La perte et la douleur comme moteur de personnalités détruites et remodelées à la merci des événements. Sans doute la plus belle idée de ce long-métrage, qui en privant chacun de ses protagonistes de sa moitié, ou tout du moins du plus précieux à leurs yeux, amène une cohérence limpide aux intrigues futures. Froids et implacables dix ans plus tard, bien que traversés par quelques doutes, les deux infiltrés sont ici otages de leurs sentiments, bouillonnants et imprévisibles. Le plan final, à la symbolique émotionnelle sacrément puissante, parachève cette idée d’enfer continue. Le mafieux infiltré s’apprête à rejouer les mêmes notes d’une symphonie destructrice, encore et encore, prisonnier d’un amour broyé sous ses yeux impuissanst. Quant à Wong et Sam, ils se construisent, testent les limites, installent leur autorité.
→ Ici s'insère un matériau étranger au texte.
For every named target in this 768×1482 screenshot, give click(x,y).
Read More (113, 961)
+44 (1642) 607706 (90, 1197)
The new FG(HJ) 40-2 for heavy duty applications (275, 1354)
Mais la perte d’un être cher viendra rabattre les cartes, tant au niveau de leur personnalité qu’au sein de leur relation elle-même. Ils sont un modèle d’écriture inversée, d’imparfaits et presque humains, devant des monstres de contrôle et de pouvoir.
C’est donc là toute la force de ce second opus. Souffrant de quelques longueurs, d’un montage temporel et spatial parfois un tantinet brouillon, la dernière-demie heure vient remettre les pendules à l’heure. Elle cristallise avec intelligence tous les enjeux mis en place dans ce second volet, qui semblaient pourtant déjà résolus dès le début de la projection (on sait que les personnages sont en vie dix ans plus tard). Mais en privilégiant ses protagonistes au détriment d’un suspense inadapté à un tel préquel, Infernal Affairs II réussit son pari. Il parvient à créer un véritable lien émotionnel, explorant la part d’humanité de toutes ses figures. Bénéficiant d’une mise en scène toujours aussi tendue et malgré une volonté initialement discutable, le film parvient à renouveler l’intérêt pour une trilogie à en devenir. Les destins funèbres du premier Infernal Affairs n’obéissent ainsi plus à une pure mécanique scénaristique mais apparaissent comme l’aboutissement d’un chemin de croix où la rédemption ne fut jamais une option.